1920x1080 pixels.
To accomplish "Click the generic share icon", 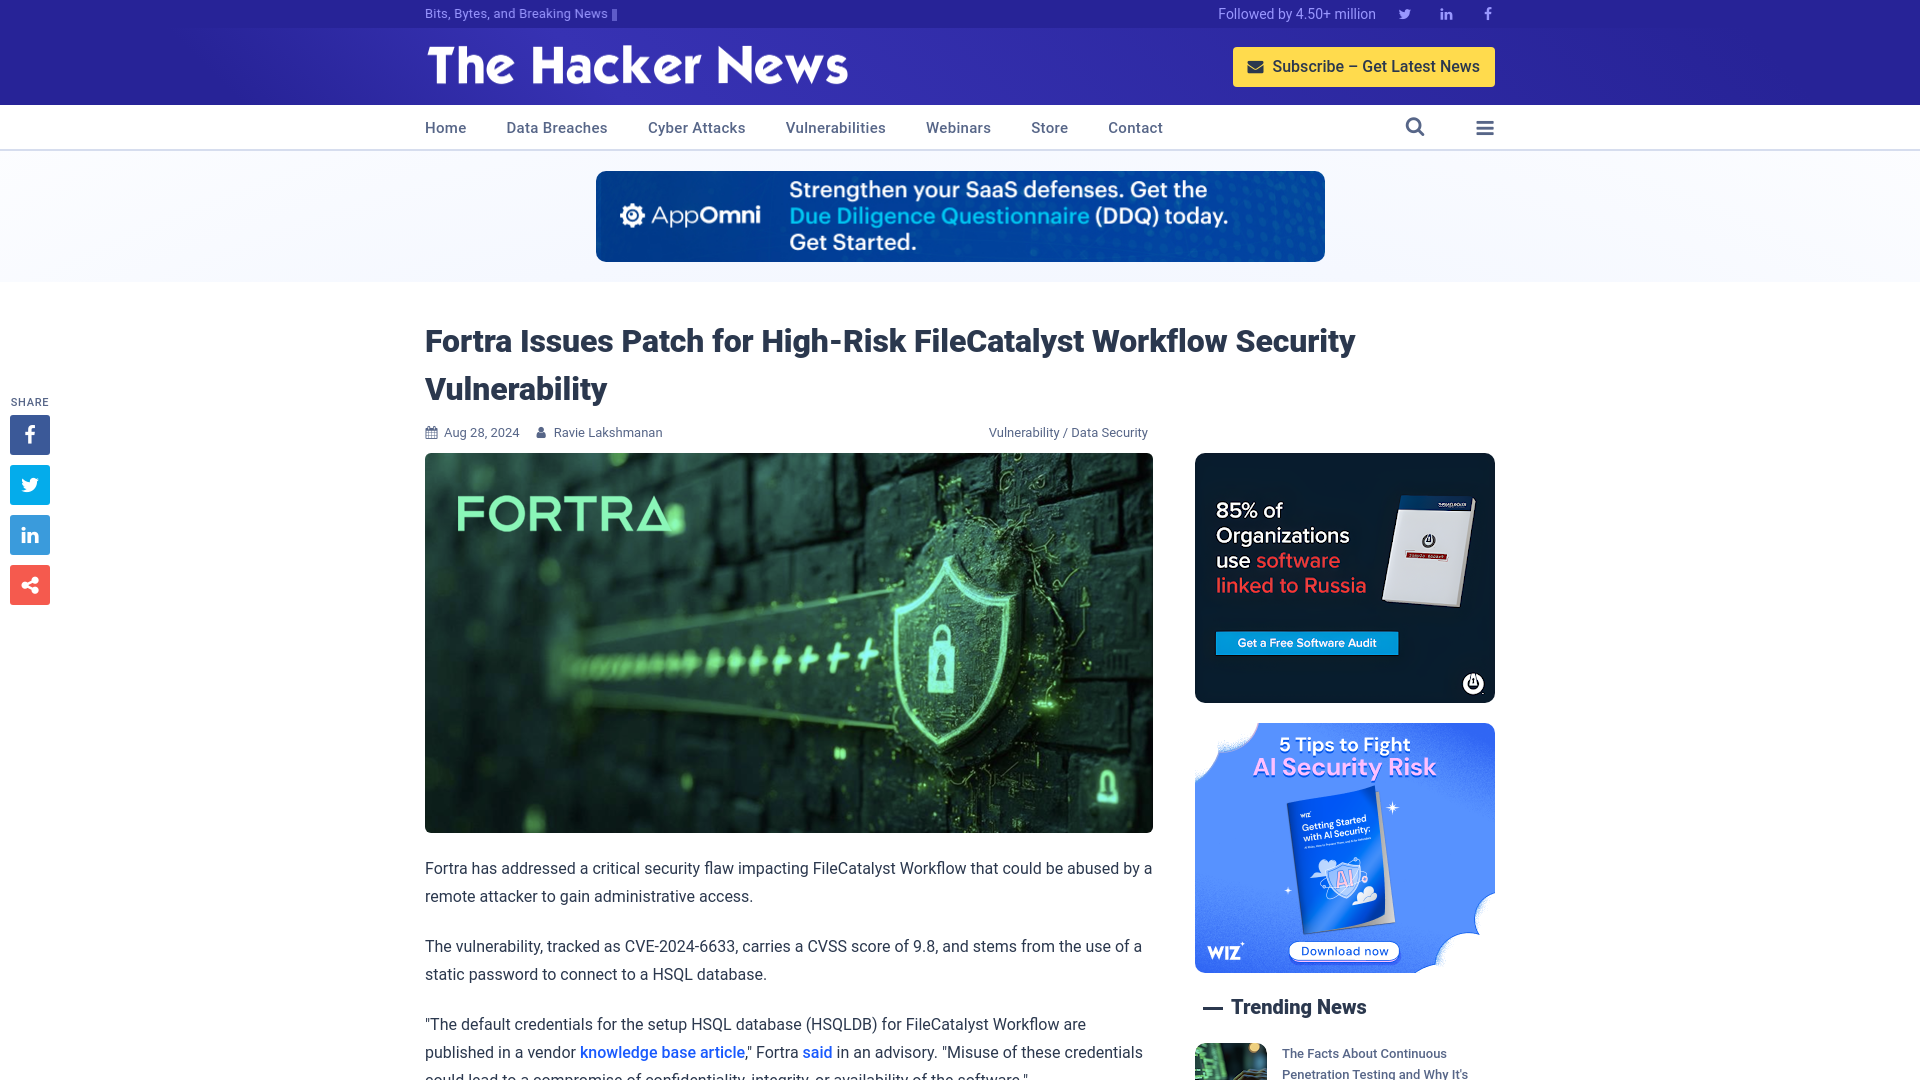I will pyautogui.click(x=29, y=584).
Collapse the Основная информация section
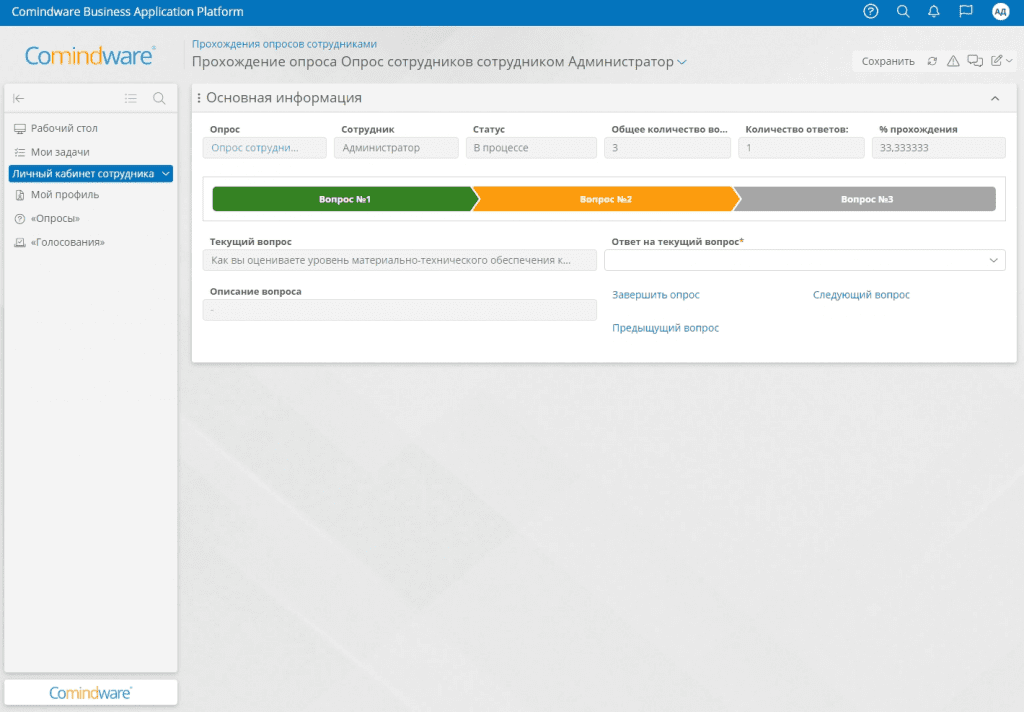The height and width of the screenshot is (712, 1024). (x=995, y=98)
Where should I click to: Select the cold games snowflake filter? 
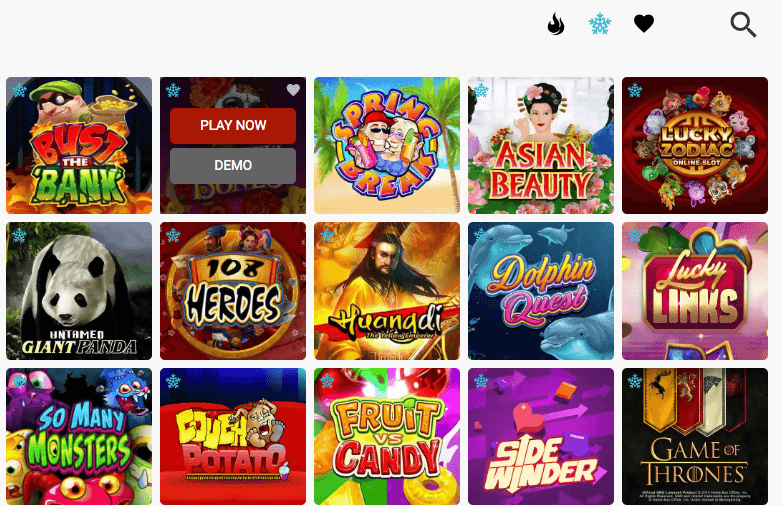(599, 23)
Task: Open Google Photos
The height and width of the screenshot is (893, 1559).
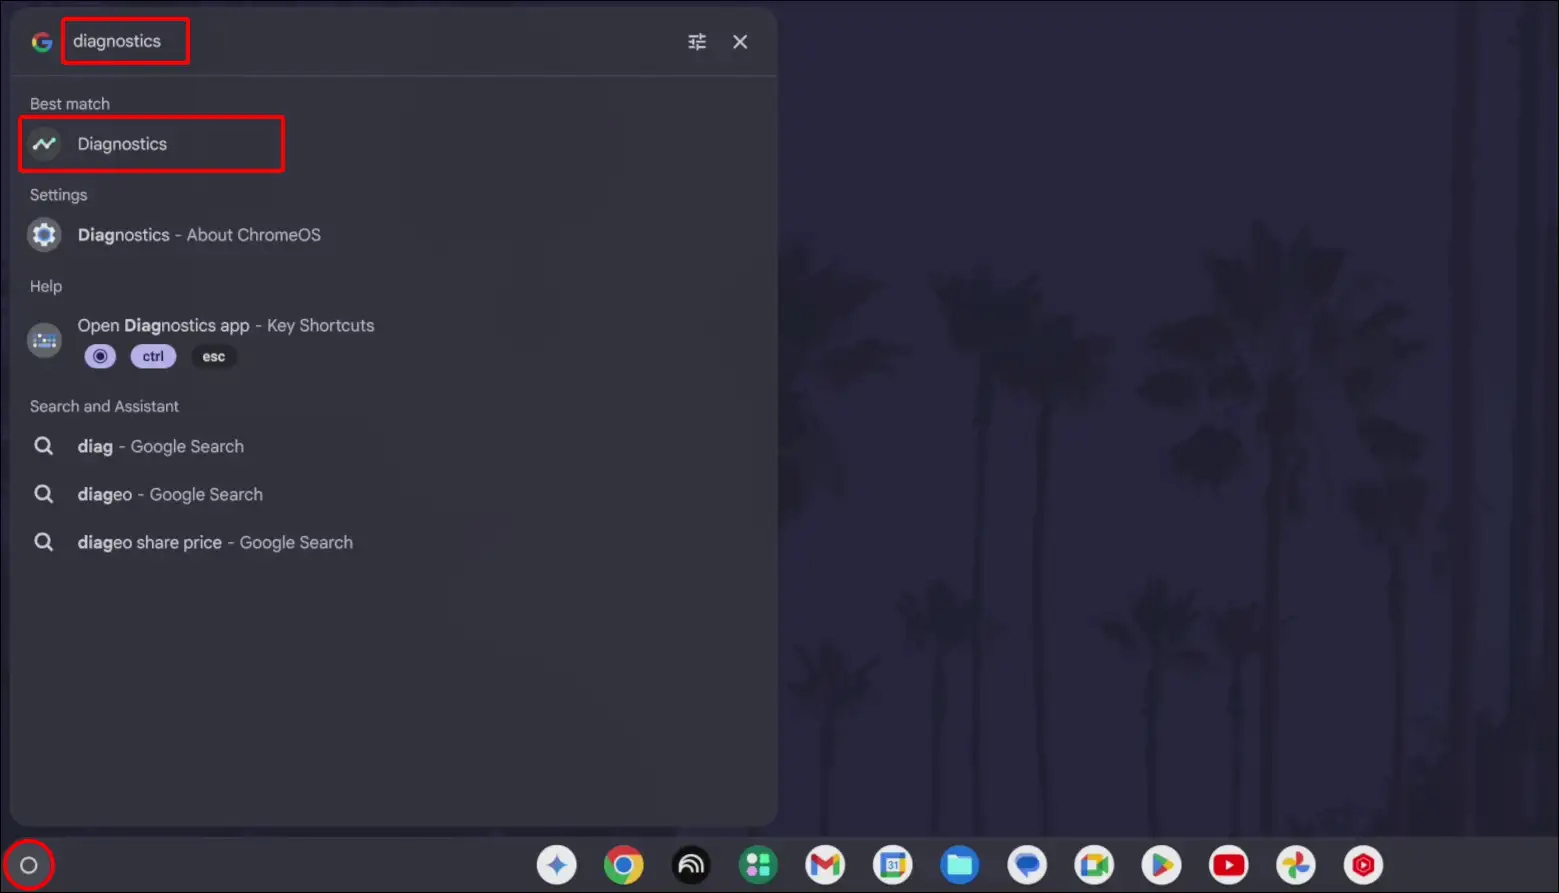Action: pos(1294,864)

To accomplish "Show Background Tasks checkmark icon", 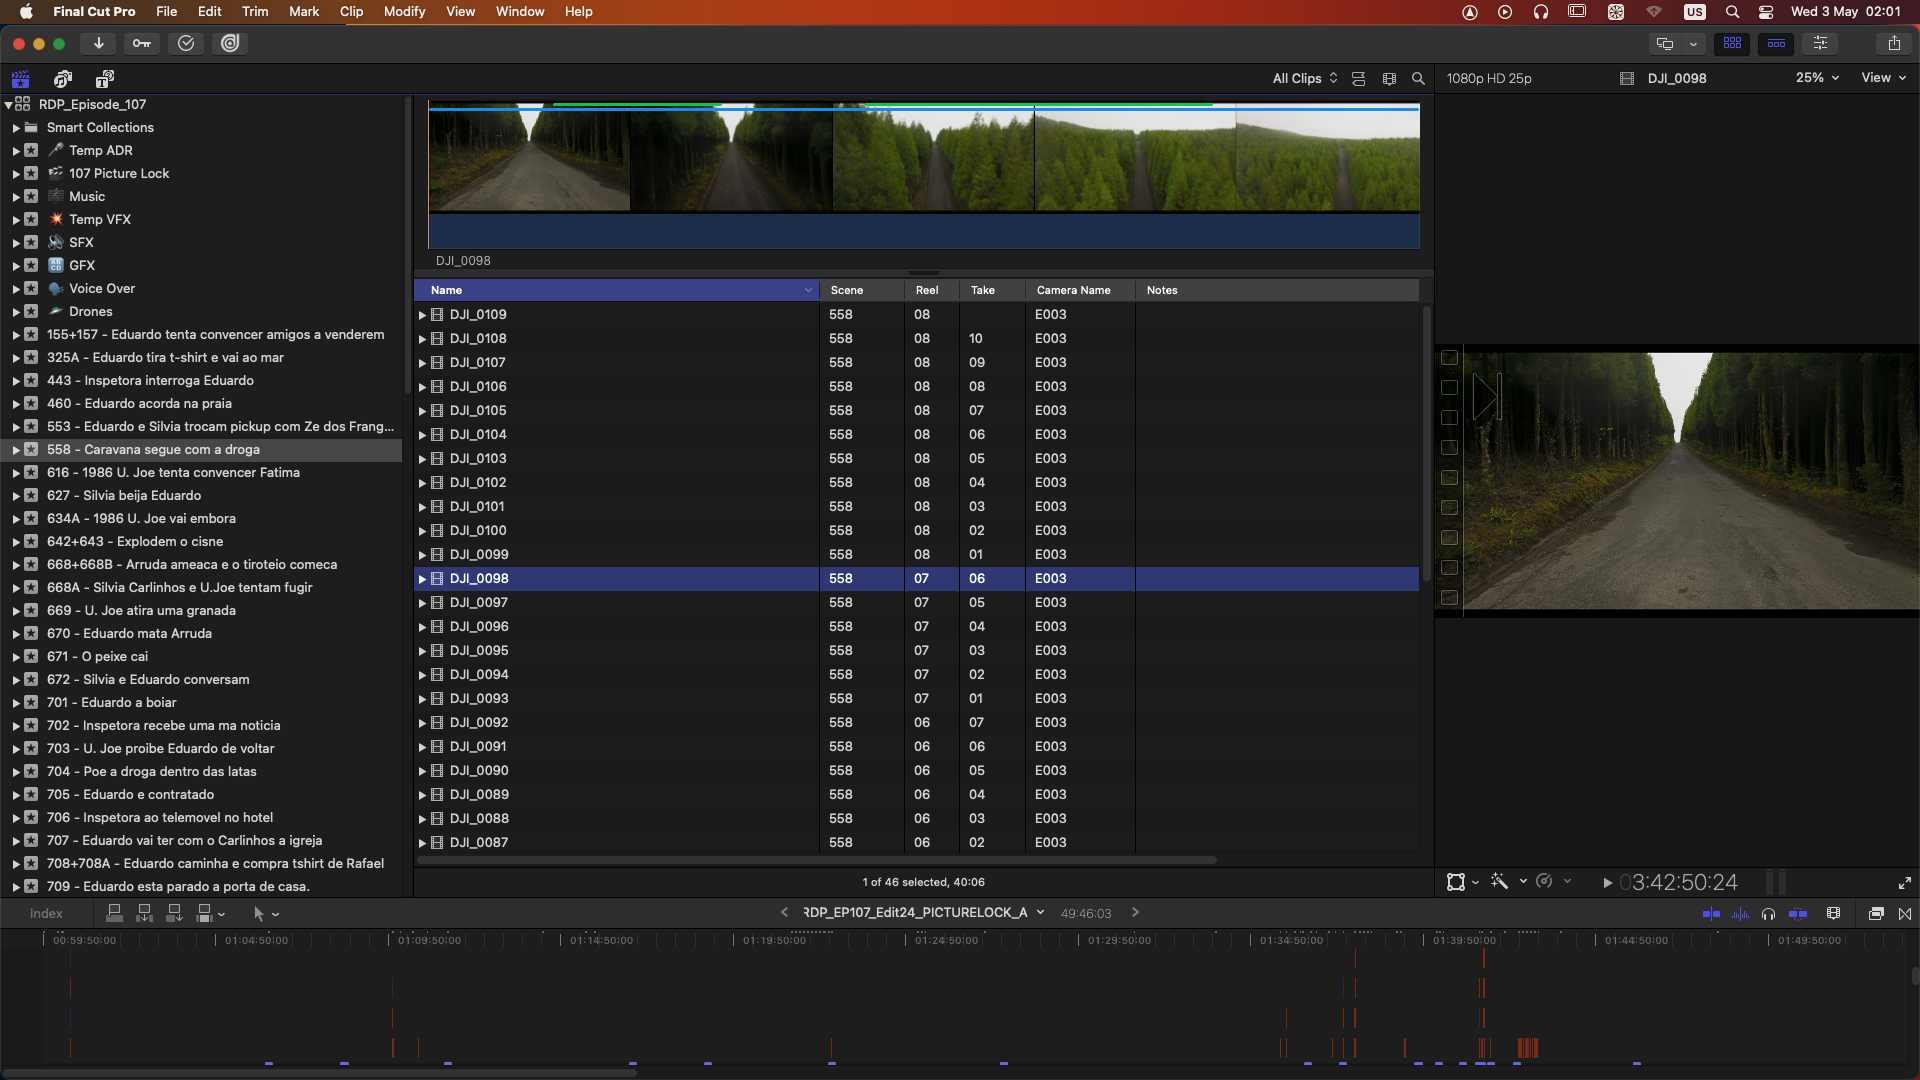I will tap(186, 43).
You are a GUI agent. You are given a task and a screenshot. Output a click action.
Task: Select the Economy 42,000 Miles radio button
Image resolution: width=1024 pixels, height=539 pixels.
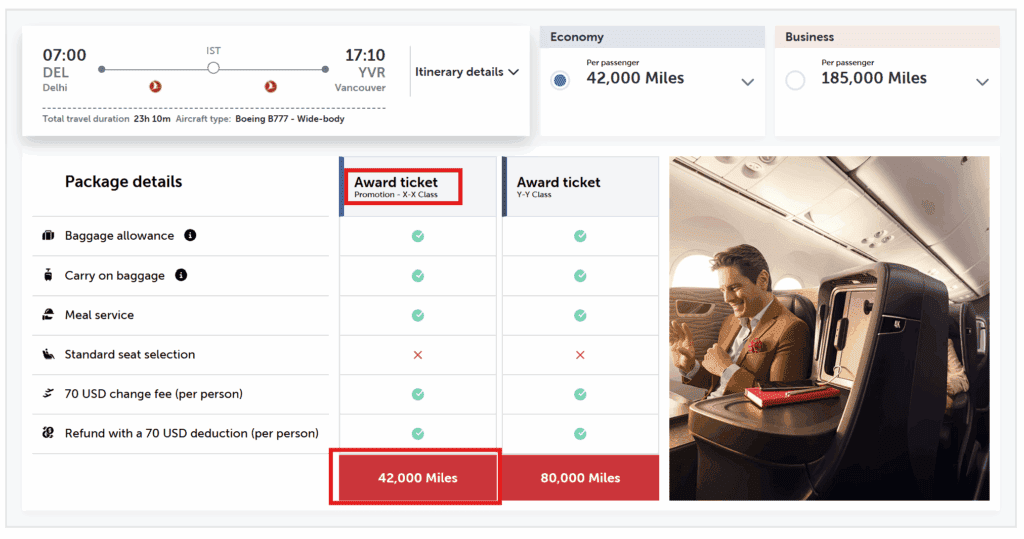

▶ _What this task involves_
Copy out the items above word for word, from the line containing "Collapse the Основная информация section" down to the line containing "Action: pos(1294,864)", including both of those lines. Leave the pictures out of your copy.

▶ _Solution to the exercise_
Collapse the Основная информация section
The height and width of the screenshot is (712, 1024). (x=995, y=98)
Where should I click to: Select the cold games snowflake filter? 
(599, 23)
Task: Open Google Photos
The height and width of the screenshot is (893, 1559).
Action: pos(1294,864)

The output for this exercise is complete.